Dès sa sortie, le film a enregistré des performances prometteuses au box-office, attirant 13 338 spectateurs dès le premier jour et accumulant 119 285 entrées la première semaine. Ces chiffres témoignent de l’appétit du public pour des œuvres qui explorent des sujets complexes et émotionnellement riches. Sa sélection à Deauville et sa diffusion dans d’autres festivals prestigieux confirment son statut de production majeure.
L’œuvre a également suscité des discussions en dehors des salles obscures. Des universitaires, comme Emmanuel Garnier du CNRS, ont salué son approche quasi-documentaire, tandis que des activistes ont souligné son rôle dans la déconstruction des récits eurocentrés.
Ni chaînes ni maîtres est bien plus qu’un film. C’est une invitation à réfléchir sur les héritages du passé et leur résonance dans le présent. En plongeant dans une période sombre de l’Histoire, il illumine les luttes pour la dignité et la liberté, rappelant que ces combats ne sont pas confinés au passé.

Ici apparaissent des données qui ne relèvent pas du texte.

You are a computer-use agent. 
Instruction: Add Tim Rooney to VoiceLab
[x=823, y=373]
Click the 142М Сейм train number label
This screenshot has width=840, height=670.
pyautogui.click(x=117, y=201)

En conclusion, ce premier long métrage de Simon Moutaïrou marque un tournant dans le cinéma français. Par sa puissance visuelle, sa narration engagée et ses performances inoubliables, Ni chaînes ni maîtres se positionne comme une œuvre essentielle pour quiconque s’intéresse à l’Histoire et à l’humanité.
Ce film, disponible en VOD, mérite d’être vu, discuté et célébré pour ce qu’il est : un cri de liberté et une leçon d’espoir.